I’ve been avoiding the Romancelandia blogs in favor of writing, so I almost missed the “Avon editors diss online romance reviewers” kerfluffle. But while it doesn’t surprise me that mainstream NY print publishing isn’t 100% caught up on the marvels of the online reading/reviewing community and how it can be used to further sales and build reader enthusiasm, I have to wonder at the vitriolic tone in response to what seem to be rather innocuous and well-intended — if possibly ill-informed — comments.

Yeah, it makes sense to say, “Dude, you might be a tad behind the curve on this,” and provide data to support your point. Less with the sense-making is the whole, “OMG, you took a piss in my Wheaties ON PURPOSE and I’m TOTALLY GOING TO CUT YOU,” thing.

I thought the intent was to educate the industry on the joys of the online community, not score Imaginary Intraweb points by launching attacks and fomenting bad feelings. Doesn’t look like those Avon editors will be standing in line for any “education” anytime soon. Counter-productive, much?

But what the hell do I know? I live in jeans and dirty sneakers, and my style-quotient is WAY below the norm. Maybe sporting a massive a chip on your shoulder is the new black?

This entry was posted on Tuesday, May 26th, 2009 at 10:23 am and is filed under Industry, Romancelandia, blah blah blah. You can follow any responses to this entry through the RSS 2.0 feed. You can leave a response, or trackback from your own site.

9 comments so far

 1 

That one was interesting, no? The thing is, that editors don’t just edit. They normally have to go to the table gunning for a book with numbers and stats and a marketing plan so that THEIR book gets picked. So to see some commentors screech, “They’re not in marketing!” kinda is not true. And misinformed.

This shrieking indignance is … funny, frankly.

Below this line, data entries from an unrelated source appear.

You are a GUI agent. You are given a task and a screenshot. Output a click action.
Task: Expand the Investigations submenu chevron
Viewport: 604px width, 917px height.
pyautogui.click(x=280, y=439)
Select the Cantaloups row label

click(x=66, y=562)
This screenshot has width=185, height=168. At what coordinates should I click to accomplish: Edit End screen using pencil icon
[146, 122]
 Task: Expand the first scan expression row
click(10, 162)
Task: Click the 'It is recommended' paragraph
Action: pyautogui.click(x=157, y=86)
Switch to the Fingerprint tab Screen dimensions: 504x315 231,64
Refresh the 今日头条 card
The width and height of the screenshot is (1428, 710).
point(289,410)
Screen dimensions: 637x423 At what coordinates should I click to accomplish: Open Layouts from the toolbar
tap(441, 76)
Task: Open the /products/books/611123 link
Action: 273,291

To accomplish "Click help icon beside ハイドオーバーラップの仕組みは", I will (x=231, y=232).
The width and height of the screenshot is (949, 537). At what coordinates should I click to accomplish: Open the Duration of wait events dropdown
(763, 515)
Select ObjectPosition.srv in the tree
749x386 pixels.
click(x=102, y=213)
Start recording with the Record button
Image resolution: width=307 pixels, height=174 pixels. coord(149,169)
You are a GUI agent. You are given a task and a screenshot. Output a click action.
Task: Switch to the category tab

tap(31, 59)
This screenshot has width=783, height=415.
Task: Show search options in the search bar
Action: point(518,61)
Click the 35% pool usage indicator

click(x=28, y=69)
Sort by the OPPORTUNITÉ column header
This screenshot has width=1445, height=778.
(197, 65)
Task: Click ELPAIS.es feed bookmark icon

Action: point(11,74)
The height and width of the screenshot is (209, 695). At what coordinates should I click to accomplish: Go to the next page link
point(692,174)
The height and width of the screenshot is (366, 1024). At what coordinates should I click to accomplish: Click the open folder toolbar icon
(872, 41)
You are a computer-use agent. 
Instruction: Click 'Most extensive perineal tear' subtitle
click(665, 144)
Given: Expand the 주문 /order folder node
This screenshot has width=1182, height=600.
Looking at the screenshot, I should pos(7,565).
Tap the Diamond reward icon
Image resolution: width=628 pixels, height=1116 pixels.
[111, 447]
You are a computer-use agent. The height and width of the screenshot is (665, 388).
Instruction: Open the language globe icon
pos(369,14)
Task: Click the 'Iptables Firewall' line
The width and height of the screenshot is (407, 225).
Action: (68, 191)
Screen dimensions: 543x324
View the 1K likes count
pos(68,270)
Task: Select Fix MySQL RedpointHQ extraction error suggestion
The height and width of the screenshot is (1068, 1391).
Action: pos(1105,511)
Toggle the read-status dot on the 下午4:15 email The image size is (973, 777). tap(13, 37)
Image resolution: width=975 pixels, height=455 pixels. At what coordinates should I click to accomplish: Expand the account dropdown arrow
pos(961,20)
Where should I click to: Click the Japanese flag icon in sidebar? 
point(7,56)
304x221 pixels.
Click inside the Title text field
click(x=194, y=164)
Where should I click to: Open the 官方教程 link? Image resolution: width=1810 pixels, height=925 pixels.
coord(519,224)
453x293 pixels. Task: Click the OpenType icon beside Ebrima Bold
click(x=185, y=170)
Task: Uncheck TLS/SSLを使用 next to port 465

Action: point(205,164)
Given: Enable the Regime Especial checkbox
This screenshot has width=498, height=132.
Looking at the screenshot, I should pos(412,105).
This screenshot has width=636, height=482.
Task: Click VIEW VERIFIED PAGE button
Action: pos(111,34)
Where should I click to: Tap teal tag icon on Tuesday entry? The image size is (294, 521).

May 26th, 2009 at 11:35 am
Selah March
 2 

To be fair, I think NY trad pub is a little in the dark when it comes to the power of online communities, but the way to make the point is…not like that.

Five’ll getcha ten we’re not the only ones pointing and giggling. :)

May 26th, 2009 at 11:39 am
 3 

I totally agree @ an online community-look at Joanna Bourne’s The Spymaster’s Lady-I may be wrong but I think that one hit the ground running on the web.

May 26th, 2009 at 1:25 pm
 4 

The biggest problem for me was with who conducted the interview in the first place. I hold a lot of online review sites in high esteem– AAR is not one of them.

May 26th, 2009 at 4:06 pm
Selah March
 5 

Agreed. I’m just amazed by how quickly the whole thing devolved into “OMG I’M SO OUTRAGED! DIE IN A FIRE, ALL THOSE WHO DO NOT RECOGNIZE MAH RELEVANCE AND AUTHORITAH!1!!

May 26th, 2009 at 4:21 pm
 6 

AAR has scared me since they eviscerated Lisa Valdez (before then, too, but that was a marker).

May 26th, 2009 at 5:07 pm
 7 

I’m amazed that you’re amazed by how quickly the whole thing devolved into “OMG I’M SO OUTRAGED! DIE IN A FIRE, ALL THOSE WHO DO NOT RECOGNIZE MAH RELEVANCE AND AUTHORITAH!1!!”

Been on the romanternet long, sugar? =p

May 26th, 2009 at 6:39 pm
Selah March
 8 

What can I say? Each sunrise I awaken with fresh hope for the redemption of romancekind; each sunset sees those hopes dashed.

Hold me?

May 26th, 2009 at 7:34 pm
 9 

“OMG I’M SO OUTRAGED! DIE IN A FIRE, ALL THOSE WHO DO NOT RECOGNIZE MAH RELEVANCE AND AUTHORITAH!1!!”

Bwahahahahahahahaha! That’s so true. Who in the hell would risk the job she has by blogging all damned day to be famous as a – blogger. Yeesh. So pathetic.